Chip butties to be exact.  I’m sure there are quite a few of my English compatriots who’ll be groaning in shame now that I’ve let the cat out of the bag.  For those who don’t know what a chip butty is, let me explain.  It is a masterpiece in comfort food.  It’s essentially a French fry sandwich.  Yes, a French fry sandwich.  Fantastic or what!?!
Hey, don’t give me that look, rest of the world.  Every nation has its questionable culinary moments.  America, you’ve served deep fried butter.   Canada, you put cheese curds on French fries.  Italy, you have that cheese with maggots in it.  So get down off those high horses of yours before the French come along and eat them.
A chip butty is one of those things you learn to love as a child because it’s so simple and innocent.  It’s just some French fries slapped between a couple of pieces of buttered bread.  The butter melts onto the chips giving them an extra dimension.  The bread is soft against the crunch of the fries.  It’s childhood on a plate.
Chip butties are things that stick with you into adulthood regardless of how decadently juvenile they are.  I’ll be honest I would still have one from time to time as a single chap in his single home where no one was watching.  I must admit there has been a little bit of shame factor associated with the CB (slang for a chip butty that I just invented and trademarked).  When I moved to the states, I didn’t tell Julie about them and nor did make one for her.  For more than a decade I went without one.  Then in a sudden bout of nostalgia, I made one and came out to her, saying, “My love, this is a chip butty, they are food, I like them and I am going to eat this one.  I hope you can accept my lifestyle decision.”
She tolerated my lifestyle but didn’t embrace it.  I think that was the best I could have hoped for.  Sometimes being different is a lonely road.

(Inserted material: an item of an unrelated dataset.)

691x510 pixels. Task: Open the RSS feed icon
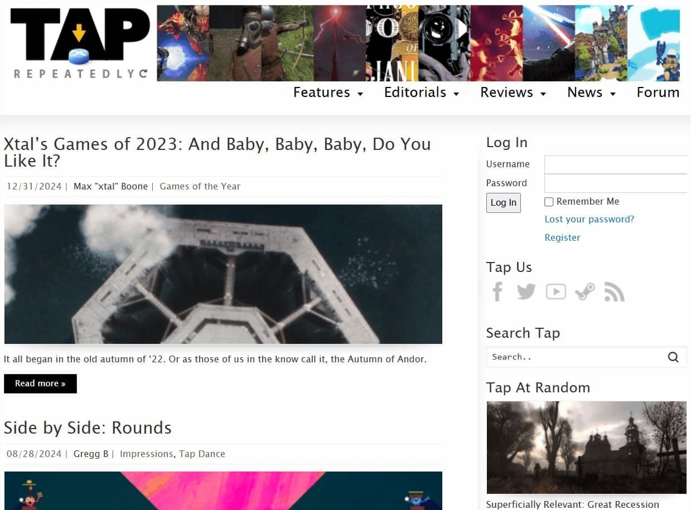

But I have not brought up the humble chip butty for confessional purposes only but as a business opportunity.  Fast food and casual dining has stagnated.  It’s all variations on the same theme.  I think the world is ready for a new meal option—yes, the chip butty option.  I’m thinking of offering a chip butty franchise.  Naturally, it would be called BUTTIES!!  Like a Subway, people would get to build their own butty.  There’d be a choice of bread from white through to whole grain for the health conscious.  There’d also be a choice of butters from plains, garlic, herb, what have you.  There’d been a choice of French fries—steak cut, crinkle, shoestring, sweet potato, etc.  You name it, I’d have you covered.  Finally there’d be a choice of condiments if you want to spice things up beyond just butter.  I’d have ketchup, brown sauce, BBQ sauce, gravy and curds (for the Canadians) just to name a few.  Now doesn’t that all sound awesome.  Don’t you want to invest in a franchise like that?  I know I do and you will too.  I will be announcing a Chipstarter campaign real soon so you can all get on at the ground floor.
Now I know some of you will mock and scoff and that’s fine.  But have you tried one?  No.  Maybe you should.  It might just rock your world.  CBs have the power.